URGENTE UNA SERIA REGOLAMENTAZIONE DEL LOBBYING
La domanda sorge spontanea, ed è una delle più inflazionate negli ultimi anni: perché non si fa una legge sulle attività di lobbying? Spiega il prof. Petrillo sul Riformista: “Siamo l’unico paese europeo, con la Spagna, a non avere una legge” sulle attività di lobbying. “La Grecia la approvata poco tempo fa. Da noi è il far west. Perché? Per due motivi: innanzitutto perché il decisore politico preferisce avere questo paravento, per cui nell’assenza di regola qualunque problema può essere fatto ricadere sulle lobby. E, seconda ragione, anche ad alcuni lobbisti conviene questa assenza di chiarezza: se non ci sono regole e l’accesso alle lobbies è oscuro allora prevale il criterio dell’amicizia. E’ la logica opaca dei favori a prevalere. Tutto molto italiano”.
Sottolinea il presidente dell’Anac Giuseppe Busia, su La Stampa: “È quantomai urgente una seria regolamentazione delle lobby, come ci chiedono da tempo molti organismi internazionali, fondata sulla piena trasparenza e con limiti e divieti chiari per evitare ogni rischio di opacità. I portatori di interessi, piccoli o grandi che siano, non vanno criminalizzati, ma regolati in modo efficace. Occorrono canali visibili a chiunque attraverso i quali far veicolare le loro proposte, mettendo sullo stesso piano lobby più o meno potenti”.
LE DIFFIDENZE VERSO IL LOBBYING? “UNA FUNZIONE AZIENDALE COME TUTTE LE ALTRE”

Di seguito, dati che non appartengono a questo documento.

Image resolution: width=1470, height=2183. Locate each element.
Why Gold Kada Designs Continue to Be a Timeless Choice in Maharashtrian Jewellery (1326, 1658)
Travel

Alla base c’è anche il fatto che le lobbying trovano ancora molte resistenze e diffidenze. Ne avevamo parlato su PolicyMakerMag con il prof. Luca Brusati, docente di Economia aziendale e senior fellow presso la SDA Bocconi. Permettere ai professionisti di confrontarsi e mettere a sistema le esperienze migliori è un tassello importante del percorso di legittimazione del lobbying. “Che il settore stia professionalizzandosi mi pare innegabile – sostiene il prof. Brusati -. Il fenomeno è misurabile con il costante aumento dei fatturati e degli organici delle agenzie più importanti”. Questa dinamica suggerisce che un numero crescente di clienti si avvalga di specialisti qualificati anziché affidarsi a figure dal profilo professionale incerto (i vecchi “faccendieri”)”.
Scrive infine Filippo Facci sul Giornale: “A nessuno è ancora venuto in mente che l’unica legge da fare (anziché rifare) possa riguardare una più chiara normativa per spiegare che «lobbying» non è una parolaccia, che in molte nazioni esistono normalmente dei gruppi di pressione che cercano legalmente di influenzare strategie e decisioni politiche (finanziando i partiti e i candidati) e che la differenza tra questo e una corruzione, o un traffico di influenze illecite, altrove è chiaro a tutti: magistrati compresi. I finanziamenti privati: sono questi che andrebbero metabolizzati, non quelli pubblici che andrebbero ripristinati, offrendo così il fianco alle demagogie antipolitiche del peggior grillismo o del qualunquismo da social, o alle peggiori frustrazioni e invidie sociali per via di quei politici che vivono eternamente coi «soldi nostri»”.